Posted on 08/12/2014 3:51:23 PM PDT by sukhoi-30mki
Oman has retired its last four operational Sepecat Jaguars, with the strike aircraft carrying out a disbandment flypast with 8 Sqn at its Thumrait air base on 6 August.
The Royal Air Force of Oman received its first Jaguars in 1977, under what was originally a 12-aircraft acquisition from the UK. A second batch of the type was ordered in 1982, and introduced from the following year.
Peter Foster
Muscat's retirement of the Jaguar leaves the Indian air force as sole operator of the Anglo-French type. Flightglobal's MiliCAS database records the service as having 161 Sepecat- and Hindustan Aeronautics-supplied examples in use.

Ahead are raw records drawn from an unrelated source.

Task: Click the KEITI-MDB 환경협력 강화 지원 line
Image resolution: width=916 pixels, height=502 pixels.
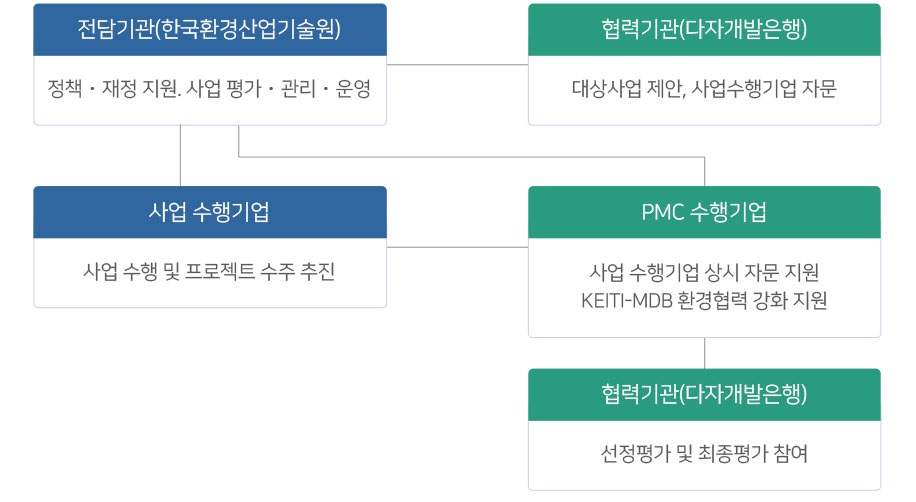Action: (x=704, y=300)
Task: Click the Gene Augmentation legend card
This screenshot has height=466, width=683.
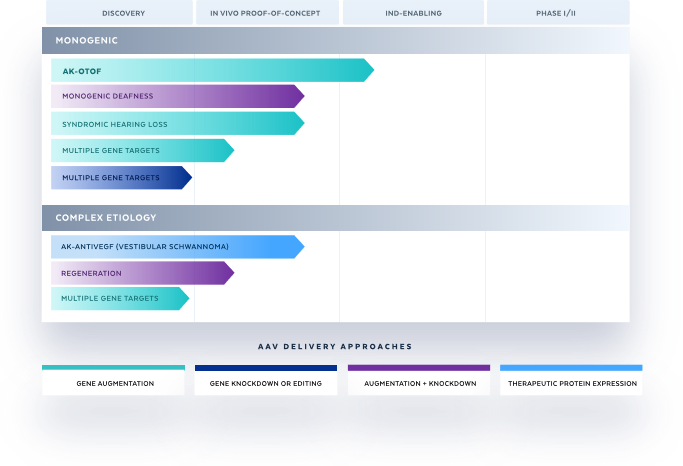Action: point(113,380)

The Oman air force, which had previously expected to halt operations with its remaining Jaguars in 2012, earlier this year took delivery of its first aircraft in the USA from a follow-on order for 12 Lockheed Martin F-16C/Ds. The service already has 10 of the single-seat fighters and a pair of two-seat trainers in use from a previous contract.

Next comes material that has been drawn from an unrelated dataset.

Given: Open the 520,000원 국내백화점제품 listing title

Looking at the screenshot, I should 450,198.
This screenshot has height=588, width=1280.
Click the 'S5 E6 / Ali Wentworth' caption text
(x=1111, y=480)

Oman also has also ordered 12 Eurofighter Typhoons to meet its future requirements, with these to be supplied by BAE Systems from later this decade.
interesting!
I wonder why the split the order between F16’s and Typhoons. I suspect it was to keep both parties from having too much power over suspending spare parts and to keep each supplier reasonable in price. But carrying spares and logistics for two types of planes when you could cut it to one must be awfully expensive. Also, you’d think, doubling the order would substantially cut the price. This is clearly politics over money, though.
If you have 2 types you might be able to survive parts for one being cut off.
It’s a policy practiced across the Persian Gulf: of keeping the Yanks happy to ensure regional stability and currying favour with former colonial powers (UK and France) given the pretty brittle nature of most monarchies there.
Those old fighters look pretty wicked in that photo.
Precisely. If Kuwait hadn't bought from everyone, would there have been a Western coalition? If a coalition hadn't materialized, would the US have pushed Saddam out of Kuwait? The point isn't actually the dollars involved, but the opportunity to wine and dine senior military officials of the various countries selling the hardware - men who might make room in their feasibility assessments for personal sentiment, to spare a thought for their generous and very hospitable pals in the Gulf monarchies, if the crap hits the fan.
Because they were just thinking of political favors to friends. The Oman air force won’t ever do anything serious. Its another of those’national pride’ air forces.
Or maybe the Typhoon and the Viper are suited for different missions.
I spent 9 months deployed to Thumrait during the First Gulf War. Not exactly a garden spot.